• Stored data:
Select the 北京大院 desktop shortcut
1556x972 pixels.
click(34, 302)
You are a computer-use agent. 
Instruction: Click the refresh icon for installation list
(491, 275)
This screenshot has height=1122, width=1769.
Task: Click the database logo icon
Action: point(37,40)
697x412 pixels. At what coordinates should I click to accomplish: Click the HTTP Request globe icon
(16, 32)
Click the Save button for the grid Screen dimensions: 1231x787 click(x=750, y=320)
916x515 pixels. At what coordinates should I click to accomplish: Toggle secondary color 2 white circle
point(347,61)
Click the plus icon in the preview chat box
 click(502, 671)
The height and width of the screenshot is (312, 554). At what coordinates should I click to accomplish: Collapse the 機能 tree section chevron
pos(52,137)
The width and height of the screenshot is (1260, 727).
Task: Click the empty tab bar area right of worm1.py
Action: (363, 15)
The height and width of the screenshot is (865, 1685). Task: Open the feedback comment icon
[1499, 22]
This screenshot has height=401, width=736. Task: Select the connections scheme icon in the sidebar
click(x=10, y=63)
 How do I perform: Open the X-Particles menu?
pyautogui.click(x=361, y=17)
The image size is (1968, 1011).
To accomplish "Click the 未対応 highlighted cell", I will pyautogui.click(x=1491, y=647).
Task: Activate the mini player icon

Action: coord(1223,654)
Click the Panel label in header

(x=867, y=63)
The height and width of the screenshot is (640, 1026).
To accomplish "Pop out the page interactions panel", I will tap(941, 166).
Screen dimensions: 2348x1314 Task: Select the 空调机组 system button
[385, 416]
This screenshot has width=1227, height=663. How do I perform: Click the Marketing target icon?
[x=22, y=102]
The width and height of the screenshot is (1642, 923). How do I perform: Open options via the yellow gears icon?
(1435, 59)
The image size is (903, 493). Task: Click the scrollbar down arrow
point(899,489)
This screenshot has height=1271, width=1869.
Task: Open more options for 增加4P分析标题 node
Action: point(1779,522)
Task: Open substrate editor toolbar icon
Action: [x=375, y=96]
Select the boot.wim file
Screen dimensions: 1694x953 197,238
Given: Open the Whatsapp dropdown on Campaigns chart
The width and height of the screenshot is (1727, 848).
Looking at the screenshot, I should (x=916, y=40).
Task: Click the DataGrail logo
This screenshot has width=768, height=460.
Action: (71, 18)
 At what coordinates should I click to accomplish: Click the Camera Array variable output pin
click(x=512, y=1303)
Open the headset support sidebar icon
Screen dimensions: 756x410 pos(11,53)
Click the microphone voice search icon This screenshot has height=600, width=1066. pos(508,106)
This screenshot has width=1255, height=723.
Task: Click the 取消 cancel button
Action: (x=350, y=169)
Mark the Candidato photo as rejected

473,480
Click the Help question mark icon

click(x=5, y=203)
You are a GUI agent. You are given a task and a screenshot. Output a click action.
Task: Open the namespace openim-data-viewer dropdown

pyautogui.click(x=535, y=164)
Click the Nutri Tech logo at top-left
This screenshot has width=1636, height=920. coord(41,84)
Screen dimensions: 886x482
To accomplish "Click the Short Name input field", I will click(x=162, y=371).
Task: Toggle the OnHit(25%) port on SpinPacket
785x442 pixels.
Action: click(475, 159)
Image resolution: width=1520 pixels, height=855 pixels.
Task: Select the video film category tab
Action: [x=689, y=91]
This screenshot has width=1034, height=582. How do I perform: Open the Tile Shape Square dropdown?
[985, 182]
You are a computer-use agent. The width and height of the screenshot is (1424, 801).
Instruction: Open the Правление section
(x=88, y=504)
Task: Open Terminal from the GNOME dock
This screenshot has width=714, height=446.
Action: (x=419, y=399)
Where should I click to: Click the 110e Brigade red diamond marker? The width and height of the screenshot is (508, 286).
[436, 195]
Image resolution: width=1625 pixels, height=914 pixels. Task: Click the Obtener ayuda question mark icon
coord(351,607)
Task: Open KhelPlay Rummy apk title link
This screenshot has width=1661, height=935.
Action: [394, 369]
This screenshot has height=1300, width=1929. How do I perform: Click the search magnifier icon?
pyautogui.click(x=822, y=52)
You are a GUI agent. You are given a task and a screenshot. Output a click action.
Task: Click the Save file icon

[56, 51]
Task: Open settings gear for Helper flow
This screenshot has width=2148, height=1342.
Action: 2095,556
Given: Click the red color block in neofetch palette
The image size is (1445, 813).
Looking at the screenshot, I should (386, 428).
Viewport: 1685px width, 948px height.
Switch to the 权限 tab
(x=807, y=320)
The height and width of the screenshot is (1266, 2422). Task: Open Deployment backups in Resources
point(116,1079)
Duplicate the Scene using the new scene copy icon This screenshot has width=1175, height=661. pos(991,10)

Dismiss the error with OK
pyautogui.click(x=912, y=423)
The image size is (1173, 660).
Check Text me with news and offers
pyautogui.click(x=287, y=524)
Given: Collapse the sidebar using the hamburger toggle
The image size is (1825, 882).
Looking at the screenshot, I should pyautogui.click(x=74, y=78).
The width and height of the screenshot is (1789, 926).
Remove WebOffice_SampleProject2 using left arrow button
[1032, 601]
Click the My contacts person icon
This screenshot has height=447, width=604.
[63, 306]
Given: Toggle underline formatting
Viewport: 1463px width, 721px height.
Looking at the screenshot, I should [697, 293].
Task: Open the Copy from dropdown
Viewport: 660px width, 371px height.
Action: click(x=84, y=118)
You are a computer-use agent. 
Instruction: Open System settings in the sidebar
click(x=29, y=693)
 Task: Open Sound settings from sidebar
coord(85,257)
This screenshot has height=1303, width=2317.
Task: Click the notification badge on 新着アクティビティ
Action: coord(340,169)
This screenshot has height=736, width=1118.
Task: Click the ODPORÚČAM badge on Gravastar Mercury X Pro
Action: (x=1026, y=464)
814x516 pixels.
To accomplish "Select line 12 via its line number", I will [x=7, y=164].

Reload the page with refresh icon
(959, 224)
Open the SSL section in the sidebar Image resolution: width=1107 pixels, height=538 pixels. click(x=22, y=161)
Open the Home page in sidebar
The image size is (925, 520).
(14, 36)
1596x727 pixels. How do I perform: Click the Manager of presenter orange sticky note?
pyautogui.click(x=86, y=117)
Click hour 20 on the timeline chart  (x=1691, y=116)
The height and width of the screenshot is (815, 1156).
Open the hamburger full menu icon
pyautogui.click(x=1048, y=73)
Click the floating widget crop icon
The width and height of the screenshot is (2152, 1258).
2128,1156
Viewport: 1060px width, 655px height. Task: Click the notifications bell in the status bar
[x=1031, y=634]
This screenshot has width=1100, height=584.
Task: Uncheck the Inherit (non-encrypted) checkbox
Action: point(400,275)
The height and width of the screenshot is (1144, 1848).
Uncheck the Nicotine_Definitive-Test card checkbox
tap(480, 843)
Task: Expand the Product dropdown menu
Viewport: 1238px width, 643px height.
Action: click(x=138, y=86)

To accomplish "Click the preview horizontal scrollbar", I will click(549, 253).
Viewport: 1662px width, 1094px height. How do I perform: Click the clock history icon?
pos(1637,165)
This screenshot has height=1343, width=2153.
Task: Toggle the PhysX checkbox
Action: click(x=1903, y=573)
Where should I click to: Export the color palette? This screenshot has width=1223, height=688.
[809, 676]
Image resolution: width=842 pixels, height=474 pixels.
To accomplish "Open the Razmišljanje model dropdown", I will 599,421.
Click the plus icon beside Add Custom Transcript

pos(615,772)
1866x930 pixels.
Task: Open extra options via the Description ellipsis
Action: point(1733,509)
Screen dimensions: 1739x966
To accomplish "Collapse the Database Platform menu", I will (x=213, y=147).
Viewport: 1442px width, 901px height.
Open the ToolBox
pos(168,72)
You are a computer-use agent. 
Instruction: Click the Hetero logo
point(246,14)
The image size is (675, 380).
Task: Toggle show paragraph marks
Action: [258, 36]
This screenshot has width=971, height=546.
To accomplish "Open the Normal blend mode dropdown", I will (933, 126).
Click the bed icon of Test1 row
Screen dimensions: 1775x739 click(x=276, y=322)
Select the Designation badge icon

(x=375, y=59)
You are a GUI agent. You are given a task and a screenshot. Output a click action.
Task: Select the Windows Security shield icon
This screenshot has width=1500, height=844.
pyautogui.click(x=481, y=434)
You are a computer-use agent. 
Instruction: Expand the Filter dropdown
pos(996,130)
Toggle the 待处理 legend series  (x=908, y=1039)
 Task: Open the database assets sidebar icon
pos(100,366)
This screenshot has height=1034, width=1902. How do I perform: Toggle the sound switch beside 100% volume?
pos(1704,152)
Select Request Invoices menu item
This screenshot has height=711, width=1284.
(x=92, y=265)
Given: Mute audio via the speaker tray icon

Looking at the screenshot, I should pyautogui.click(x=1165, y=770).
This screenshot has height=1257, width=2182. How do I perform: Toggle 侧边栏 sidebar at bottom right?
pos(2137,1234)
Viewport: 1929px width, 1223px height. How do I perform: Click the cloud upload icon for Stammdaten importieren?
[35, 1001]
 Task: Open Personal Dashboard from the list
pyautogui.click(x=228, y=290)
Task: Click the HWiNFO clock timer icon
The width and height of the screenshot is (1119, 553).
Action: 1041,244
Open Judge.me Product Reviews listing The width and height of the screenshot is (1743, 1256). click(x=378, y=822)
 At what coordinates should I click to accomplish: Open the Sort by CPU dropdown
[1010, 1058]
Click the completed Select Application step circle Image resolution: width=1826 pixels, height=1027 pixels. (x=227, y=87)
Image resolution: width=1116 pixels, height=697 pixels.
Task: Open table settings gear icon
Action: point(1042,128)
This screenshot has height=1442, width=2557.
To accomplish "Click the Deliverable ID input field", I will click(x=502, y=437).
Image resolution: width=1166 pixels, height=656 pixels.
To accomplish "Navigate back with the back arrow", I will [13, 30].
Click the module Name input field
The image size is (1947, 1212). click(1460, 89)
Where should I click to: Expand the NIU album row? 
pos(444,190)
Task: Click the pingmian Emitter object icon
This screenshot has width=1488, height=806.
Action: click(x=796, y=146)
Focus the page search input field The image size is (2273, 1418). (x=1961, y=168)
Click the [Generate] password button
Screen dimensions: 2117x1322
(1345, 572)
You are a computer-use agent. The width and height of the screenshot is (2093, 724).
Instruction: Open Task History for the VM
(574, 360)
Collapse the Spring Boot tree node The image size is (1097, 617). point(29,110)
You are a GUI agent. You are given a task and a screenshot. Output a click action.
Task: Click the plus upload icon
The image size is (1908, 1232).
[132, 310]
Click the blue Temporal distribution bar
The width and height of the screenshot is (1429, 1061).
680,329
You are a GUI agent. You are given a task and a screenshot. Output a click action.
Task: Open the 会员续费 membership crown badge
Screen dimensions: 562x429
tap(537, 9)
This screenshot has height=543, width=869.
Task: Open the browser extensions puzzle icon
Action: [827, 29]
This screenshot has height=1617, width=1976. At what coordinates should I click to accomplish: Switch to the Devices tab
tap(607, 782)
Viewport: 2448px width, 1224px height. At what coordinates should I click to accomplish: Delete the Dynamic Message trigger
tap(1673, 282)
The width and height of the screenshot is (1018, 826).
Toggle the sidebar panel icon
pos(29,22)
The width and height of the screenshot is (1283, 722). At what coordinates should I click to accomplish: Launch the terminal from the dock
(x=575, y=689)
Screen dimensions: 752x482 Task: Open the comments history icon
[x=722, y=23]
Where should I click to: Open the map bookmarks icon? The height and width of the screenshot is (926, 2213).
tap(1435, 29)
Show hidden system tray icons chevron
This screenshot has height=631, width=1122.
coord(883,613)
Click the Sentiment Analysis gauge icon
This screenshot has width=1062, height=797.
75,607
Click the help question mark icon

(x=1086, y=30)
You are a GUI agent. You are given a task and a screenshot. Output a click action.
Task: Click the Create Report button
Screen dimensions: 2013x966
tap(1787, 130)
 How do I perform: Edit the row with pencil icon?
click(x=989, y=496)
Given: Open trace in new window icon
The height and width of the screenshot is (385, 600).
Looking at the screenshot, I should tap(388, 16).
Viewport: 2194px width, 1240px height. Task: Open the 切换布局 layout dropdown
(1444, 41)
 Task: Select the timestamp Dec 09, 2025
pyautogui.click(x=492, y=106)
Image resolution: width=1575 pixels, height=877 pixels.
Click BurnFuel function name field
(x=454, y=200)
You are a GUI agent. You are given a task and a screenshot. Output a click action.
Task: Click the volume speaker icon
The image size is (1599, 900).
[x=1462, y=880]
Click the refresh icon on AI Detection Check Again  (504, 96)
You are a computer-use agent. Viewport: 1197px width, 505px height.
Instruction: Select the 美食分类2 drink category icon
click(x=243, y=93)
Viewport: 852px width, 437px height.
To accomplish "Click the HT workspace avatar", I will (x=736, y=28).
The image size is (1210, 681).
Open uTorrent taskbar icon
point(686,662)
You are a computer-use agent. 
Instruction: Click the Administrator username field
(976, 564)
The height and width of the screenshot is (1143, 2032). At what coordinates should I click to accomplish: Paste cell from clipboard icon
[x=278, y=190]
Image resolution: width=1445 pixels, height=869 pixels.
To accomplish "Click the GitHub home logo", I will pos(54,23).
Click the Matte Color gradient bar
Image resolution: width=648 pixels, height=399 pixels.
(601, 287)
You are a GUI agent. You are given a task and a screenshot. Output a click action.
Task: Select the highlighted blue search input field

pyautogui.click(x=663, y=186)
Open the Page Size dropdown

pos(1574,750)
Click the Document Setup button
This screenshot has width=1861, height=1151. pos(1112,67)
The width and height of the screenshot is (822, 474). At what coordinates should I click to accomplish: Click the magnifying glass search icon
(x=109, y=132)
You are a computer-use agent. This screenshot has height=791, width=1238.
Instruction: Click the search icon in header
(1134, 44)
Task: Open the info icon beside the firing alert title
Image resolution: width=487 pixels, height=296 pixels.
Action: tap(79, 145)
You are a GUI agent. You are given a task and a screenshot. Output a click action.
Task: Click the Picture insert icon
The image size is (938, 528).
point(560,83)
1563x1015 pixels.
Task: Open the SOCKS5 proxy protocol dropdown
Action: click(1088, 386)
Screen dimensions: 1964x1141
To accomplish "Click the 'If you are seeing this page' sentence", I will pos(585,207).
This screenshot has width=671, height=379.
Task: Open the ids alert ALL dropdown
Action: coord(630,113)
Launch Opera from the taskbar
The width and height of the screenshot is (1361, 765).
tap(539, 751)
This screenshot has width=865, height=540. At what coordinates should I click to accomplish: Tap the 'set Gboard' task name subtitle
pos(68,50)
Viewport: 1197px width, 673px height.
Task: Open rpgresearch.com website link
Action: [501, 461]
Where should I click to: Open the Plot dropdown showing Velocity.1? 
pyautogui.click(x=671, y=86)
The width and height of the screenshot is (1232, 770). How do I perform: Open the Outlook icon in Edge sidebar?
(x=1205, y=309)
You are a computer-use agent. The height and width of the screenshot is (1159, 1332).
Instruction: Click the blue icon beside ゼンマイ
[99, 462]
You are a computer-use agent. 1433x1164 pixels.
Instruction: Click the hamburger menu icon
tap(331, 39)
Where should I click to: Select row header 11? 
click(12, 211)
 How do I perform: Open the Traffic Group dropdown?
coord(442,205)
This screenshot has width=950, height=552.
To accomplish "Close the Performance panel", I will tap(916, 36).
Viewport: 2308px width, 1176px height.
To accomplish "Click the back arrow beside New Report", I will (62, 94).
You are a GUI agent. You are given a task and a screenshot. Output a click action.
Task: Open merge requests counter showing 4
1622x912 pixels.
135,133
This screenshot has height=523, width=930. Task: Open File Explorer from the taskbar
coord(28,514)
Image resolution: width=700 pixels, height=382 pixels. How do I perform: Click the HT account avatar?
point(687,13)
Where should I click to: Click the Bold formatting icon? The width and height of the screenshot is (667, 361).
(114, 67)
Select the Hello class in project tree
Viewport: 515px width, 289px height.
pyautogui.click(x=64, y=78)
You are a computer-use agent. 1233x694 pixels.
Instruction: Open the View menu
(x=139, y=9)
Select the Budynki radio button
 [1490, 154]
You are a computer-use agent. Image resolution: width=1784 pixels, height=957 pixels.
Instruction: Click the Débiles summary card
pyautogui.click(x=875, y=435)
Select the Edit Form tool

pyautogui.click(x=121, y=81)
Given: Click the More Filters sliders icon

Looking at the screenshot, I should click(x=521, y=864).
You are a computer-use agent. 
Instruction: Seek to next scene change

• What this task involves:
Please determine how many lines of the records above include the word "Report", replying with a number alone.

• Result of the task:
2